Mayor and the Athletes

Crowning this statesmanlike discussion was the decision to wait until the Mayor made a recommendation. The ex-football players on the Council remembered enough about passing to know what to do with the buck that was passed to them?

Everyone waited for the Mayor’s decision. Mayor Jeffries is one who does not shirk responsibility nor hesitate to take a firm stand. His firmness, however, seems, invariably, to be directed AGAINST Negroes. The last time Jeffries was firm was in backing ex-Prosecutor Dowling in his ruthless anti-Negro campaign during and after the Detroit race riots. This time the lion suddenly turned into a lamb.

The Mayor failed to appear at the Council meeting at which he was to present his recommendations. Instead he sent a letter. He bad no recommendation on the Housing Commission proposals, he told the Council. He suggested – further discussion! He proposed that the subject be discussed by representatives of the Housing Commission, the Mayor’s Interracial Committee (a body set up to cover Jeffries’ vicious role in the riots), the Council and Jeffries himself.

The final scene in this farce is the short line in the newspapers: “No date was suggested for the discussion.”

In this swamp of double-talk and double-dealing only one thing stands out clearly. Jeffries and his dirty crew of peanut politicians do not intend to lift a finger for decent Negro housing – or decent housing for anyone. Decent housing means modern homes, means air and light, means rents that fit a worker’s paycheck. Looked at through the insane mirror of capitalism, decent housing means smaller profits for the landlord? The two are incompatible.
 

A Way Out

There are also two ways to fight for adequate housing. There is the landlords’ way, the politicians’ way. This is based first and foremost on the sacred right of private property. This is the way of endless discussions, of buck-passing, of begging. This is the crawling, segregated, Jim Crow way.

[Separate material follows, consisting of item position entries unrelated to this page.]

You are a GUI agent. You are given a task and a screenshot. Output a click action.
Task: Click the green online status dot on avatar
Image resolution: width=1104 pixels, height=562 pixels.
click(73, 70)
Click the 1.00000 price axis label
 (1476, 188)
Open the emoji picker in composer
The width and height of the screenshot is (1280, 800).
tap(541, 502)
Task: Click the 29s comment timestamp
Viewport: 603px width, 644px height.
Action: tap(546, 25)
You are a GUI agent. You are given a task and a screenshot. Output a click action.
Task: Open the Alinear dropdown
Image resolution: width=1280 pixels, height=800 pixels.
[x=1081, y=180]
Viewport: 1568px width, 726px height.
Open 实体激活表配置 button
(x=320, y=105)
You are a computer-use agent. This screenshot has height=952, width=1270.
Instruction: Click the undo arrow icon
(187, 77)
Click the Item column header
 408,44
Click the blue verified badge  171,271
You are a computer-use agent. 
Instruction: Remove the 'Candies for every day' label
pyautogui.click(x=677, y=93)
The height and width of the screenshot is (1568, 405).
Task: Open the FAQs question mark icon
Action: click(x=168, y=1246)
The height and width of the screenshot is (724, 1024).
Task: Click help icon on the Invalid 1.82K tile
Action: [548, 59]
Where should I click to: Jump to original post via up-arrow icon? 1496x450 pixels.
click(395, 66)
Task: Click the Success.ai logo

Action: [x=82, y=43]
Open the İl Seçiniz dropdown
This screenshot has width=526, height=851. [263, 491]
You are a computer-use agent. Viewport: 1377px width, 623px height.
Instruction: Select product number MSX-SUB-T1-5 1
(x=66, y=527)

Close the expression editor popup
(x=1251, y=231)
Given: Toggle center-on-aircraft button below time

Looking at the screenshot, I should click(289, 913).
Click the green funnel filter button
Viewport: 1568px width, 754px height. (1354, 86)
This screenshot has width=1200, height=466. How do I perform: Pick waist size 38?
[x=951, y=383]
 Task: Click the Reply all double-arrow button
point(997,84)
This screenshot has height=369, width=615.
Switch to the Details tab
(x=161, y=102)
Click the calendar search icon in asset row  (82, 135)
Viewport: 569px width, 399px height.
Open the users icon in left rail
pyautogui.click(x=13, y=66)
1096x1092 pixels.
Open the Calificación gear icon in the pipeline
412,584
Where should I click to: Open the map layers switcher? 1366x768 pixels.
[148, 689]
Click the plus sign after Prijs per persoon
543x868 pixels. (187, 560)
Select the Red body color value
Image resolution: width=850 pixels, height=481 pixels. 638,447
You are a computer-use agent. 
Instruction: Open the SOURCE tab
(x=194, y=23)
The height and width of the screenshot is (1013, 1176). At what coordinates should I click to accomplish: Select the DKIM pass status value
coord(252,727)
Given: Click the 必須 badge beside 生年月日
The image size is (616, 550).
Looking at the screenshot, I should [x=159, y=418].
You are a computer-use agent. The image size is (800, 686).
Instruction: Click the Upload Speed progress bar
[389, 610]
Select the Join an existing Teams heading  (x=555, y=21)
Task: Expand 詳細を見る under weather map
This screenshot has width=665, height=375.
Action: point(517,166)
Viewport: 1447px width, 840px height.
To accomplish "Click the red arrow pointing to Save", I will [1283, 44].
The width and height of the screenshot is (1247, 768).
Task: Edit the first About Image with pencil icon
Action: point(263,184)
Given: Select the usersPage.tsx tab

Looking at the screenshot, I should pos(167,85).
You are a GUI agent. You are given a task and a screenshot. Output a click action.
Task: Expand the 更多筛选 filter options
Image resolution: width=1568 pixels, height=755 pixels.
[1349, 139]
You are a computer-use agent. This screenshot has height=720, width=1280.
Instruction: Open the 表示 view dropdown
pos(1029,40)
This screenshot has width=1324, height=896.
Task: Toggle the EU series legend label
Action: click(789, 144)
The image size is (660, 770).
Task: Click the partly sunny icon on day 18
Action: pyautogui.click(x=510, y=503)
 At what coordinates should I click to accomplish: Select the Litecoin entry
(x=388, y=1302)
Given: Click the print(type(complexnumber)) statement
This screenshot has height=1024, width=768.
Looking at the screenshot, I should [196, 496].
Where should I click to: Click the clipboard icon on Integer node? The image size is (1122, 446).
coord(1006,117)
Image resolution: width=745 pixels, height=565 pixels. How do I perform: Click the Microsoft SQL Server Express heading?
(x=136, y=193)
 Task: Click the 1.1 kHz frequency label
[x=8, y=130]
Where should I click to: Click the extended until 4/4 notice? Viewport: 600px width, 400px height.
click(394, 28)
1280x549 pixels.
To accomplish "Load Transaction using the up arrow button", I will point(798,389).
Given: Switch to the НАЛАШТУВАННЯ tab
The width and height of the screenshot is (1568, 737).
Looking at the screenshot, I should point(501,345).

And there is the workers’ way. This is based on need and on the proven ability of the country’s industry to provide ample housing for everyone. This is the way of workers’ action, of a militant struggle for the right of workers to control the kind of homes they live in. It is in the interest of all workers to provide modern homes for ALL and, by ending the competition for living space between black and white, root out Jim Crow and segregation.

Does anyone have more right to ample housing that the workers who produce all that is built?

Is anyone better able to fight for such a program than the labor movement, uniting Negro and white?